SOMETIMES, when the bait trawlers have found the squid, and the late-afternoon breeze whitecaps the deepwater swells that lift the boat, then slide out from underneath the bow, dropping the hull with a watery smack ...

Sometimes, when the sun-streaked fog swallows the peaks of the mountains behind Malibu's actor's alley and the faint outline of Catalina and Santa Cruz Islands rise out of the blue horizon ...

Sometimes ... it's easy to sit back in the fighting chair, cradle the cold fruit juice between your legs, and forget that you're less than 20 miles from the urban grit and grime of metropolitan Los Angeles.

Usually, as the breeze and the waves seduce you, leaving a peaceful, salty smile upon your sunblocked lips ... usually, when you're well beyond the traffic, the asphalt-oven heat, and the rotten-fish-and-petroleum smell of the marina ... usually, the shrieking chirrrrr of the old Penn takes just a bit longer to reach in and grab adrenaline, a faint alarm in the middle of a sleepy dream, while the gentle hand of the breeze beckons you back, and the waves continue the ocean's lullaby ...

"Whatcha waitin' for, Mrs. Paul, Christmas?"

The gritty voice shatters the haze like a cold bucket of water, and with a start, you realize the reel has been singing for a few rolls of the boat, an eternity for a serious flattie fisherman.

And as you leap out of the chair, spilling fruit juice all over the stern, then lose your balance and fall to one knee on the rolling deck, out of the corner of your eye you catch the shake of the head and the teasing smile of the skipper as he watches you grab the rod, put the reel in gear, and take a menacing stance with the rod over the rail as you prepare to set the hook.

"Well thank goodness, precious.  I was starting to think you'd fallen overboard.  Say, 'bout how much longer you think before the dancin' starts?"

"The hell you talkin' about?" you ask, with an exasperated look over your shoulder.

"Well, you look like you're either about to waltz with that fish or go to the bathroom.   I'm just givin' you the benefit of the doubt, seein' as you don't appear too interested in catching that thing."

And it's just as well that the fish starts pulling again, because you don't have anything quick to say in response, nothing that would keep the jawing at bay, God knows, and as you set the hook well, firmly, and feel the rod tip bend down, then flicker, then down heavy, you look over at the sun-weathered, gray-bearded skipper and flash him a grin that says: "Yeah, but I'm on."

-- Material --

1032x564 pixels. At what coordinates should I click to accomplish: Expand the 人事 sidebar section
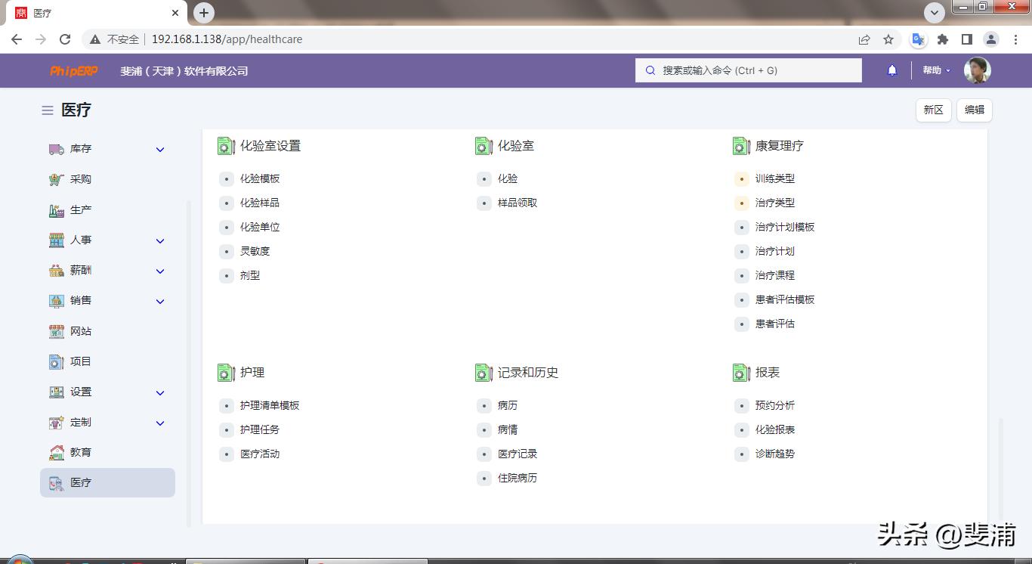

-- What to work on --
According to the fishing passage, how far is the boat from metropolitan Los Angeles? Rely only on the fishing passage, not the lines.

-- Exercise output --
Less than 20 miles.